A toolkit for data-driven force field design based on binary-encoded SMARTS
Highlights of this package are:
- Map and perform bitwise operations between two molecular substructures of arbitrary size
- Search/iterate a substructure at the SMARTS-primitive level, using both numerical and analytic approaches
- Cluster molecular data by SMARTS using a SMARTS hierarchy
- Calculate energy and gradients using a classical force field based on (a basic implementation of) the SMIRNOFF format
- Geometry optimization
- Force field parameter optimization (under development)

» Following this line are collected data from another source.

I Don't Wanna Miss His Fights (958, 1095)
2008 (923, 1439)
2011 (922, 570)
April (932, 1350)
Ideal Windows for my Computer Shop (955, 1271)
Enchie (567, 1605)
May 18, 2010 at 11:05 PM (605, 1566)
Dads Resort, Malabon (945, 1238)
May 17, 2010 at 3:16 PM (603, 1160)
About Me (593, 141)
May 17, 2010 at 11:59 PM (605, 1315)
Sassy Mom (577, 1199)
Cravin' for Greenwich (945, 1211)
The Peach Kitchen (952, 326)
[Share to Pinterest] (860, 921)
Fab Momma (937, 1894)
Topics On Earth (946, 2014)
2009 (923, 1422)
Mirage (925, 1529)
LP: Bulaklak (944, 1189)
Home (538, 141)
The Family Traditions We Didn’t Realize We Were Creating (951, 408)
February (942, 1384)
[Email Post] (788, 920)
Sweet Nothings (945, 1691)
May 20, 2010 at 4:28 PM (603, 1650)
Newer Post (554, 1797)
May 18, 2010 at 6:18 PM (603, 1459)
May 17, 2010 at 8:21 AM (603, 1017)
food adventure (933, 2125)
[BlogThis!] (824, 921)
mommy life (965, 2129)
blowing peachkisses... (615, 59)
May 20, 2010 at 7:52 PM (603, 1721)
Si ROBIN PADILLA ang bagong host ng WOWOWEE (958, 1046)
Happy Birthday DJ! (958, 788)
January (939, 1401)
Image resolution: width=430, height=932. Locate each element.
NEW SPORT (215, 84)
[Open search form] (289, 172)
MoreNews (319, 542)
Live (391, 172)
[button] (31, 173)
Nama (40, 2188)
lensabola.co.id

See the ChemRxiv preprint for the theoretical unpinnings on which this package is based.
Currently, the best way to install is to clone and then install with pip.
For environment users (e.g. venv or conda), one should probably create an empty environment first:
conda create -n besmarts python
conda activate besmarts
or
python -m venv besmarts
. besmarts/bin/activate
followed by the actual install:
git clone https://github.com/trevorgokey/besmarts besmarts-git
cd besmarts-git/besmarts-core/python
python -m pip install .
cd ../../besmarts-rdkit/python
python -m pip install .
RDKit is needed to decode SMILES into graphs and offers a faster implementation of SMARTS matching when labeling from a SMARTS hierarchy.
Geometry optimization uses the SciPy minimizer and can be installed using
using a similar process as above with besmarts-scipy
.
Molecular mechanics energy and gradient evaluations are implemented, but
require partial charges. By default, besmarts
will try to charge molecules
with am1bcc
using the sqm
program from ambertools
suite. Consequently,
make sure sqm
is in your PATH
by installing via conda
or by other means.
Documentation in this repository is hosted on RTD
Contributions in the form of bug reports, enhancements, and general discussions are very welcome. See CONTRIBUTING.md for more details.